A cidade que hoje vemos é o que resta da última noite do mundo.
A dois passos do anfiteatro, frutifica hoje a vinha, relva compacta cobre o caminho, oliveiras, ciprestes, e sempre pinheiros, pinheiros tosquiados em forma de nuvem. A vida parece que começou a despontar aí, nessa zona mais recuada de Pompeia, onde também fica o cemitério (chamemos-lhe assim de modo simplificado). As árvores ou as flores quase não existem na parte da cidade por onde se entra, ponto nevrálgico da vida quotidiana, dominado pelos grandes espaços públicos, lojas, casas, o mercado ou as termas.

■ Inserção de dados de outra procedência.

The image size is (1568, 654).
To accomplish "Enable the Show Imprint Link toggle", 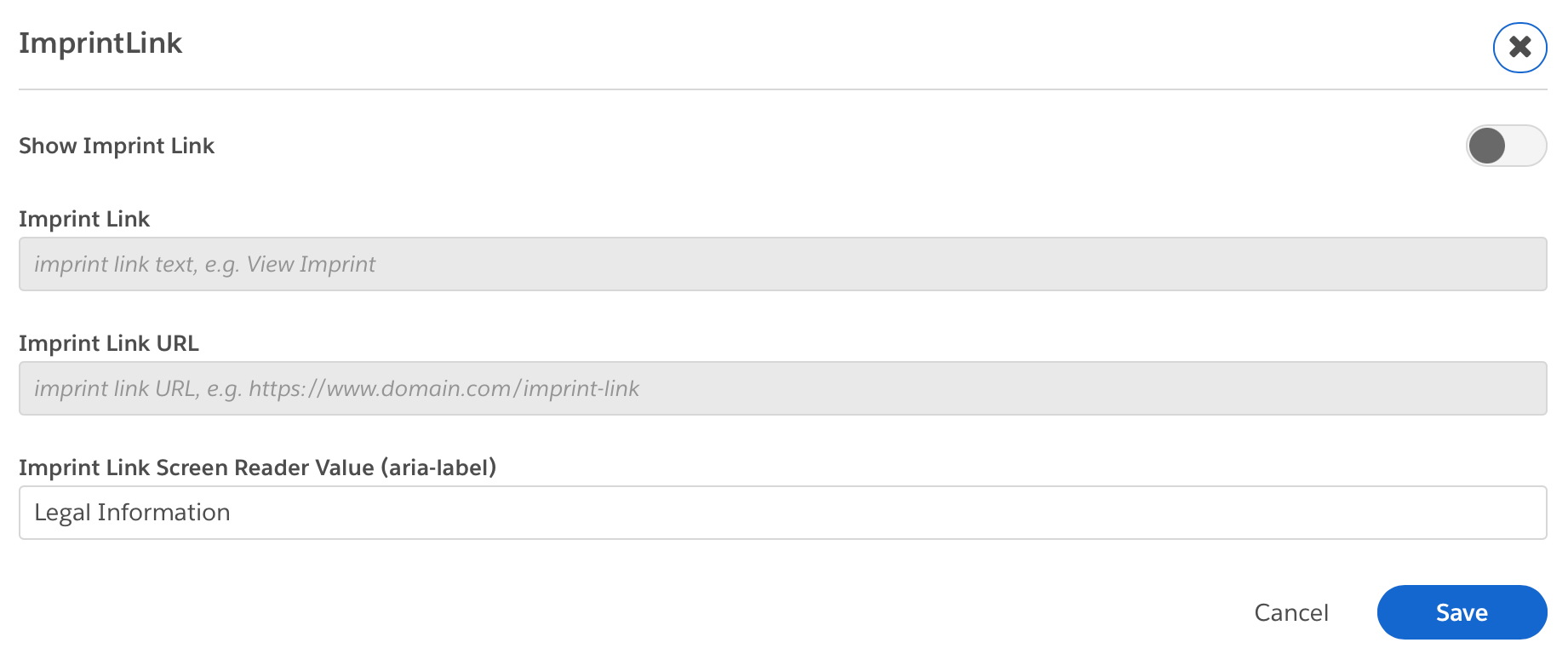I will point(1506,146).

Pode ser que o verde, essa ilusão de vida, de continuação do dia de ontem, torne mais impressionante os corpos petrificados, os movimentos de tensão, medo, recusa que podemos identificar ou adivinhar (sem efabular muito).
Portanto, quando se começa a visita a Pompeia, aparecem as termas, as ruas iguais às nossas, casas e pátios, os mercados. Vemos ânforas, objectos de todos os dias, a réplica de um mosaico, uma estátua. Colunas do que foi um templo, vestígios. Vemos até um ou dois ou três corpos apanhados pela lava, dispostos ao lado das ânforas. E o Vesúvio sempre a seguir-nos, para onde quer que se olhe. Depois passamos pelo teatro pequeno, lugar de música, pelo teatro médio, adequado ao teatro. A natureza impõe-se mais e mais, e não esperamos aquele impacto de morte que é ver os corpos, dezenas, no anfiteatro.